TASKS FOR THIS EXERCISE.
- a) Answer these questions using the recipe text:
(i) How long should the sliced ginger flower sit at room temperature?
(ii) At what temperature and for how long are the enoki mushrooms steamed?
(iii) At what speed and for how long is the coconut dressing blended?
- b) Proceed with the recipe for ginger flower, enoki mushrooms, red curry and coconut dressing, continuing from the point at which it stops.

PASSAGE SHOWN.
+ + + + + + +

Pickled Ginger Flower

  • Stack the ginger flower petals on top of each other. Trim the petals to 2cm in length then slice stacked ginger flower petals into 2mm strips. Place into a glass pinch bowl.
  • Add to the sliced ginger flower, rice wine vinegar, sugar and salt and stir to combine. Let sit for at least 2 hours at room temperature.
  • Once ginger flowers are pickled, place in an airtight container and set aside on the bench.

Steamed Enoki Mushrooms

  • Place the enoki mushrooms onto a half gastronorm steamer tray.
  • Place in the combi oven and steam at 100°C for 2 minutes.
  • Remove steamed mushrooms from the oven and season with salt while warm.
  • Trim 12 enoki mushroom stalks to approximately 9cm in length and store in an airtight container in the fridge to cool. Discard remaining enoki mushrooms.
  • Tear the seaweed crisp into approximately 1.5cm x 1.5cm squares. Store in an airtight container on the bench.

Native Red Curry

  • Wrap belacan in foil and place in the oven at 160°C for approximately 20 minutes or until dry and toasted.
  • Combine the coriander seeds, fennel seed and cumin seeds in a small baking tray and toast at 160°C for approximately 12 minutes or until fragrant.
  • Melt ghee in a large saucepan over low to medium heat. Add the curry paste and cook for approximately 5 minutes until fragrant and caramelised. Add the tomato paste and cook for approximately 3 – 4 minutes, stirring constantly.
  • Using a spice grinder, blend toasted spices until fine.
  • Add the ground toasted spices, lemon myrtle powder, native pepper berry, aniseed myrtle, curry powder, river mint and strawberry gum to the saucepan and cook for 2 minutes, stirring constantly.
  • Add coconut milk, sambal chilli prawn, toasted belacan, coconut sugar, oyster sauce, tamarind paste and prawn stock. Bring to the boil then turn down to a simmer and cook for 20 minutes.

Coconut Dressing

  • Combine all ingredients in a thermomix jug. Blend on speed 10 for 30 seconds.

+ + + + + + +

Recorded data:
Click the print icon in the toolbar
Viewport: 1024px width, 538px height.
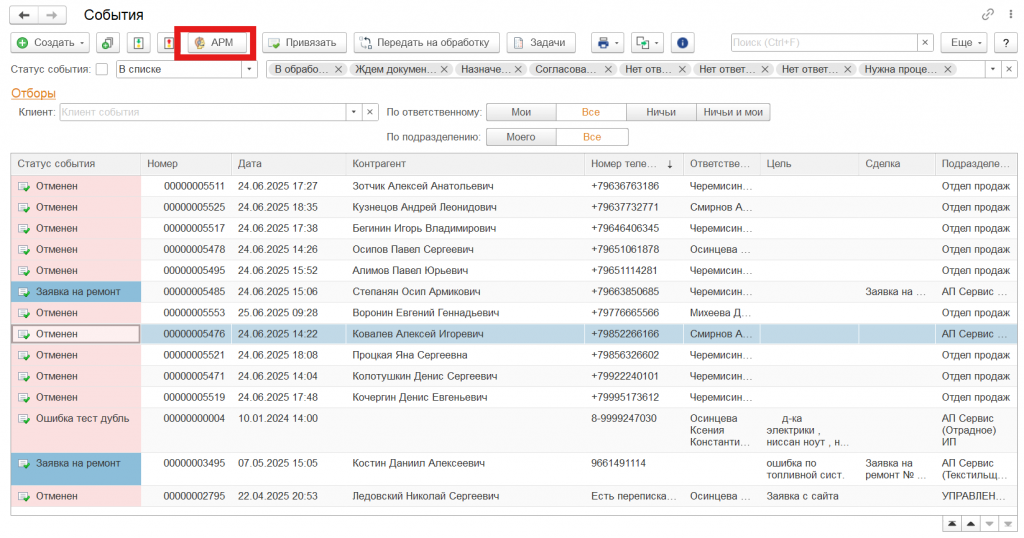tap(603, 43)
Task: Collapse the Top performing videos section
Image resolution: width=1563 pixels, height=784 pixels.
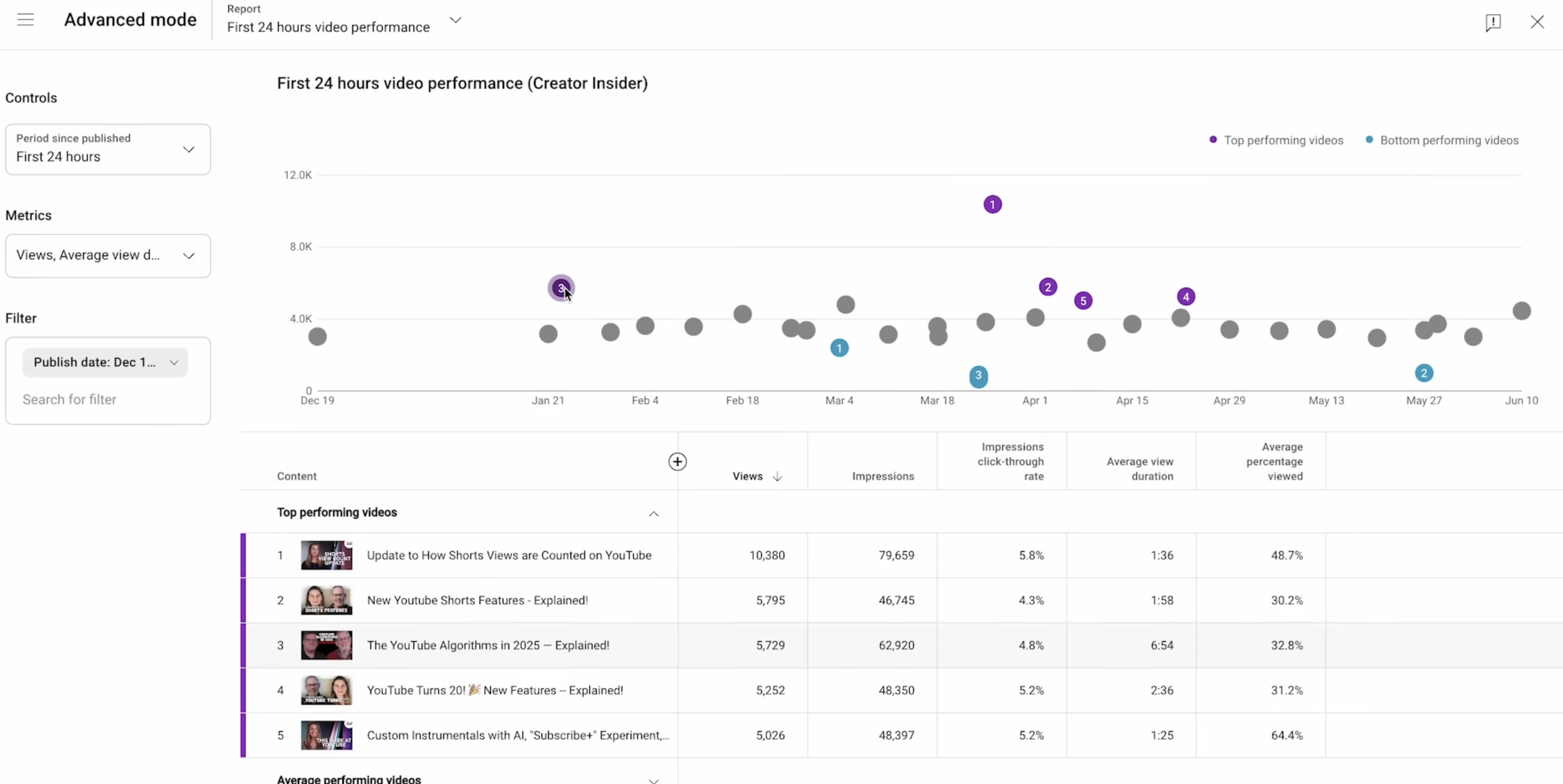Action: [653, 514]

+ + + + + + +

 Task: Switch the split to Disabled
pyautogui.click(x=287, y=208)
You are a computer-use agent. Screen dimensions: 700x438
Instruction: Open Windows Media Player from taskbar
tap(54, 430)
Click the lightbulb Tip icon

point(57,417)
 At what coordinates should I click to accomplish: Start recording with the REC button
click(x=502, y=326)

+ + + + + + +

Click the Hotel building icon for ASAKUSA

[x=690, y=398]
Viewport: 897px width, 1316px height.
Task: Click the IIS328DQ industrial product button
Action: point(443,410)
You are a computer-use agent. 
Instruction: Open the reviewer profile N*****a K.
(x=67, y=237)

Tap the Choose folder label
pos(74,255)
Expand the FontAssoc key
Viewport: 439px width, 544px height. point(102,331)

+ + + + + + +

ANSWERS BELOW.
- a)
(i) At least 2 hours.
(ii) At 100°C for 2 minutes.
(iii) On speed 10 for 30 seconds.

- b)
  • Transfer to an airtight container and store in the fridge.

Native Red Curry (continued)

  • Once the Native Red Curry is cooked, using a stick blender, blend for 3 minutes to extract as much flavour as possible.
  • Pass through a fine conical chinois into a medium stainless-steel bowl. Adjust seasoning with salt and tamarind if required.
  • Weigh 350g into a stainless-steel bowl and discard the remaining Curry. Season with chilli oil and stir to combine.
  • Pour into an airtight container and store in the fridge.

Palm Sugar Glaze

  • Finely slice the shallots, garlic, chilli, ginger flower, galangal and lemongrass to roughly the same size.
  • Place the sliced vegetables into a small saucepan with the ghee and cook on low heat, slowly for approximately 15 minutes or until soft and well caramelised.

Chilli Nuoc Cham

  • Combine all ingredients in a bowl and whisk for 20 seconds. Set aside for 15 minutes then pass through a fine strainer.
  • Transfer to a piping bag and tie the end to seal. Store in the fridge.

Palm Sugar Glaze (continued)

  • When the vegetables are caramelised, add dark palm sugar, coconut water, bean sauce, tamarind paste, tomato ketchup, kecap manis, black peppercorns and salt. Bring mixture to the boil then turn down to a simmer and cook for 15 minutes to a syrupy consistency.
  • Once simmered, transfer to the jug of a thermomix and blend on speed 10 for approximately 3 minutes or until smooth. Pass through a drum sieve.
  • Transfer to a piping bag and tie the end to seal. Set aside on the bench.

Salted Egg Yolk Sauce

  • Combine all ingredients in a 25cm x 35cm vacuum seal bag.
  • Use a commercial cryovac machine to remove the air and seal the bag.
  • Place in the water bath at 64°C and cook for approximately 40 minutes or until the mixture thickens.

Spanner Crab

  • Bring a large double handled pot with approximately 3 litres of water to the boil. Season the water with the salt.
  • Weigh crab and for every 100g of crab, boil for 1 minute and 30 seconds.
  • Once cooking time has been reached, remove crab from water and let rest on a tray for at least half the cooking time. Place a probe thermometer in the thickest part of the crab. It should read 60°C. When this temperature is reached, place the crab into an ice bath and chill for 20 minutes.
  • Discard pot of water.
  • Once Spanner Crab is chilled place on a tray in the fridge.

Coconut Mayonnaise

  • Combine all ingredients in a bowl and whisk for 20 seconds. Set aside for 10 minutes then pass through a fine strainer.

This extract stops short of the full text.